Income gulf between rich and poor widened as inflation struck: ONS

In 2021/22, average household disposable income (median) was down 0.6% to £32,300. The poorest fifth were hit hardest, with disposable income down 3.8% to £14,500 – as their earnings and benefits fell.

This group had a real term reduction in cash benefits of 2.6% (as the covid uplift came to an end). The richest fifth were actually better off, with their disposable income up 1.6% to £66,000. Disposable income inequality rose from 34.4% to 35.7%.

The Office for National Statistics has released average income statistics: Average household income, UK – Office for National Statistics (

And its report into disposable income and inequality: Household income inequality, UK – Office for National Statistics (

Sarah Coles, senior personal finance analyst, Hargreaves Lansdown said: “The income gulf between rich and poor opened up in 2021/22, while inflation pushed millions of lower earners over the edge.

“A toxic combination of covid restrictions and cuts in benefits meant overall our average disposable income dropped in the tax year to April 2022. But the average disguises a yawning gulf between lower earners, who took a horrible income hit, and higher earners who actually ended up better off. At the same time, inflation was starting to climb, taking another horrible toll on those on lower incomes.

“Covid took a toll during the year. The tax year in 2021 started as the third national lockdown came to an end, and we gradually returned to life as normal. Some restrictions remained and furlough was in place until September, which will have depressed average incomes. It affected those on lower incomes most, including an awful lot of people working in hospitality. The poorest fifth were also hit by the removal of the covid boost to universal credit, and by the fact that an average increase in benefits of £80 was effectively a fall once inflation was taken into account.
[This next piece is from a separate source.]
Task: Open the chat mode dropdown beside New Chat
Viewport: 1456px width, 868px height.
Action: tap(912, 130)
“Meanwhile, higher earners were actually better off. Wages and salaries were up 3.2% on average – but they were up 7.8% among the richest fifth and down 7.5% for the poorest fifth,and while higher taxes unwound some of this, they still fared far better. It meant the gulf between the disposable incomes of rich and poor widened from 34.4% to 35.7%.
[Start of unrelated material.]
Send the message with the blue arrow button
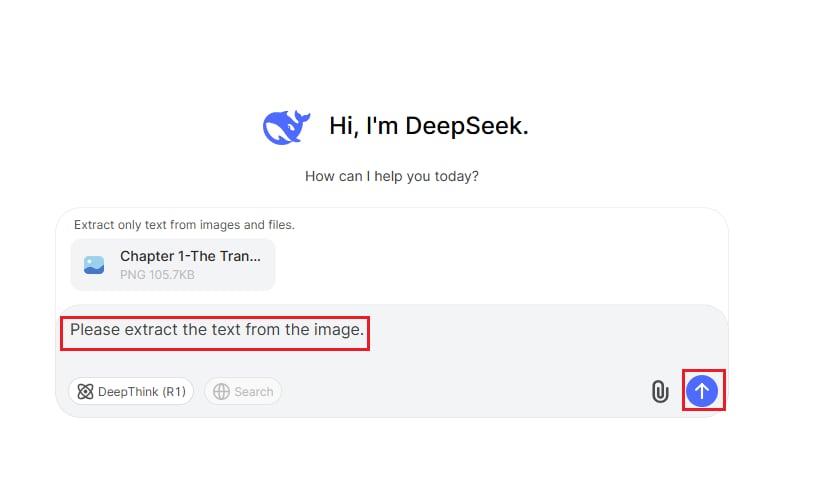 click(x=702, y=390)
“Disposable income inequality is difficult enough for lower earners to deal with, but inflation will have made it even worse. It started the year at 1.5%, and had shot up to 9% by April 2022. Everyone’s incomes were stretched further, but people on lower incomes faced more of the pain of inflation too, because the price of the essentials rose alarmingly. Because they absorbed a bigger proportion of lower incomes, it did far more damage to those who were already suffering enough.”